On 6 November 2020, the university reached a new milestone with the award of the "European Universities" label, one of the Union's flagship initiatives aimed at building a European education and research area. To achieve this major step forward, UPPA has joined forces with five other universities - in Italy, Spain, Portugal and Romania - in an alliance called UNITA. Focusing on cultural heritage, renewable energies and the circular economy, UNITA will give rise to an inter-university campus in the future, allowing students to live in a multilingual environment and to build flexible curricula within the six universities.

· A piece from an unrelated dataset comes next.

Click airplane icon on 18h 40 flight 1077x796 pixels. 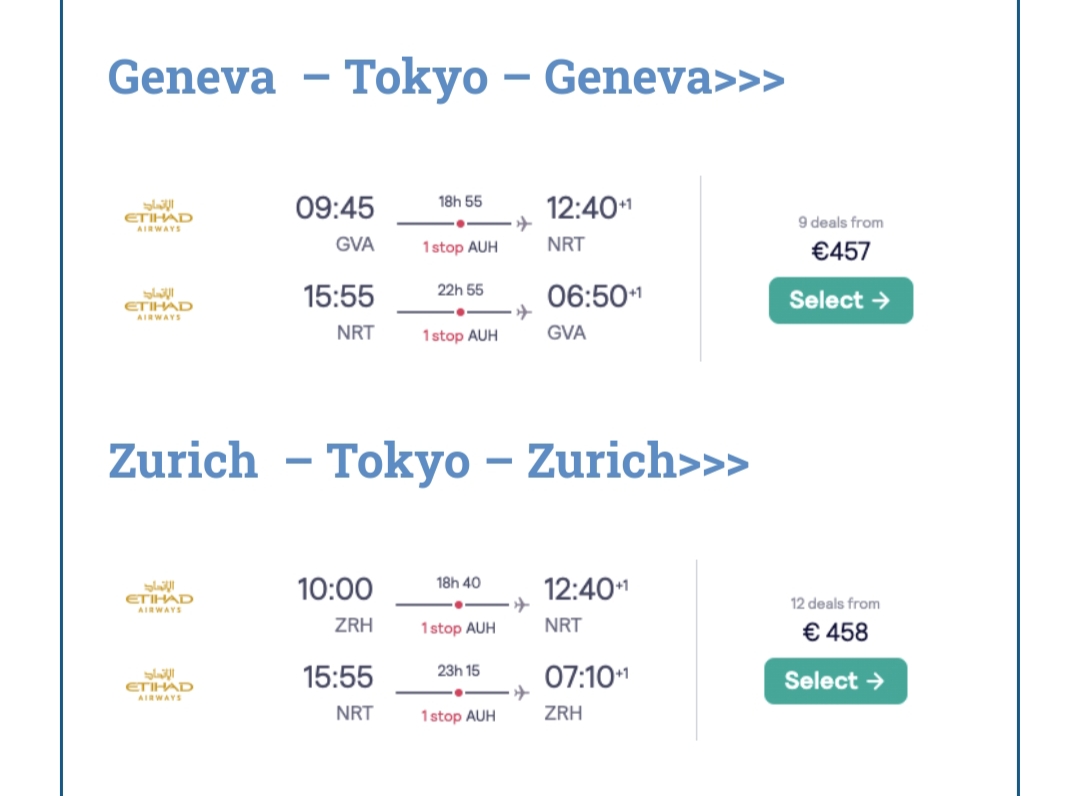522,605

« Our desire to intensify our links abroad, to strengthen our partnerships by relying on our areas of excellence to gain visibility has enabled us in recent years to considerably strengthen our international attractiveness», says Mohamed Amara, President of UPPA. The opening of fifteen international masters courses since 2018, taught exclusively in English, bears witness to this ambition to welcome the best talent, wherever they come from. And the figures speak for themselves: the university now has 15% of foreign students from five continents, three-quarters of whom come from outside Europe.

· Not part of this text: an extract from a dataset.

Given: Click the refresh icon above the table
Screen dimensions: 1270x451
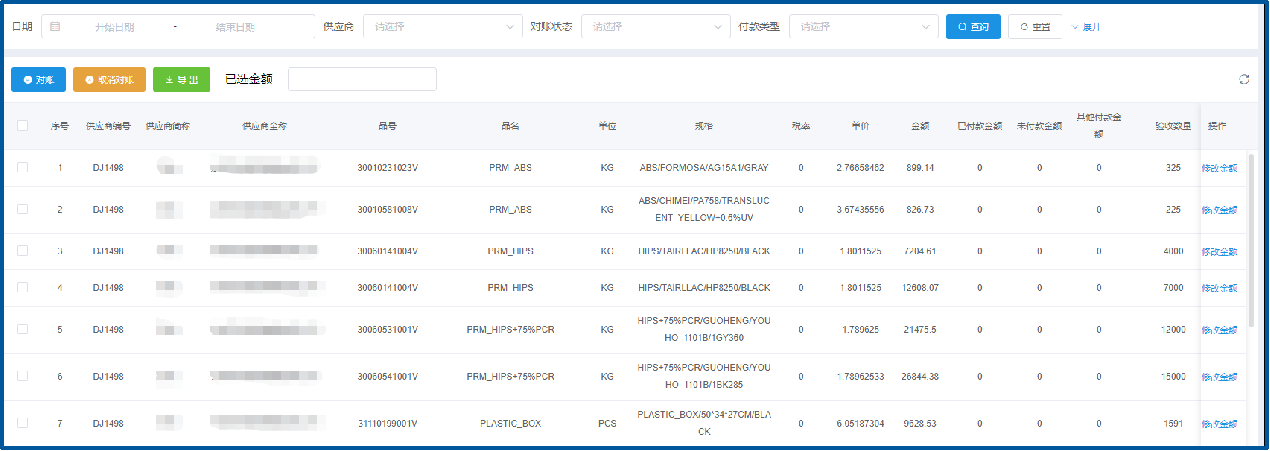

Partnerships around the world

The UPPA's international relations department spares no effort to establish new collaborations around the world, particularly in the fields of energy and the environment. Partnerships and cooperation agreements are regularly signed with prestigious universities. They promote the mobility of students and teacher-researchers and open the door to ambitious research projects. The UPPA focuses more specifically on five target universities: the Federal University of Rio de Janeiro (Brazil), the University of Seville (Spain), Sichuan University (China), Northwestern University (United States) and the University of California at Berkeley (United States).

« These are priority establishments with which UPPA researchers already maintain relations,» explains Charlotte Tavernier, international relations project manager. « The aim is to build on existing links to strengthen or develop new partnerships, in the interests of both students and researchers. »

From Berkeley to Queensland

With Berkeley, the creation of the international associated laboratory ''MacLife'' is the result, for example, of the ties forged between INRAe biologist Matthieu Buoro of the Saint-Pée-sur-Nivelle Aquapôle and the American Stephanie Carlson, who welcomed him in 2012 as a post-doc in her team at the University of California. Aimed at better understanding the adaptation capacities of aquatic ecosystems in the face of extreme climatic events, in partnership with the University of the Basque Country (UPV), this laboratory reflects the quality of the relations maintained by UPPA researchers with leading scientists, but also the growing attractiveness of the small French university.

Of the twenty-six high-level expertise chairs at UPPA, six are international chairs held by well-known scientists. Kerrie Mengersen, a researcher in applied statistics at Queensland University of Technology and a leading specialist in modelling, calculations and applications in the field of Bayesian statistics, is one of the eminent professors who have chosen to join UPPA. Her recruitment in January 2019 as head of the "Mathematics and Statistics" chair, attached to the Pau laboratory of mathematics and its applications, is emblematic of the remarkable rise of UPPA within the international scientific community.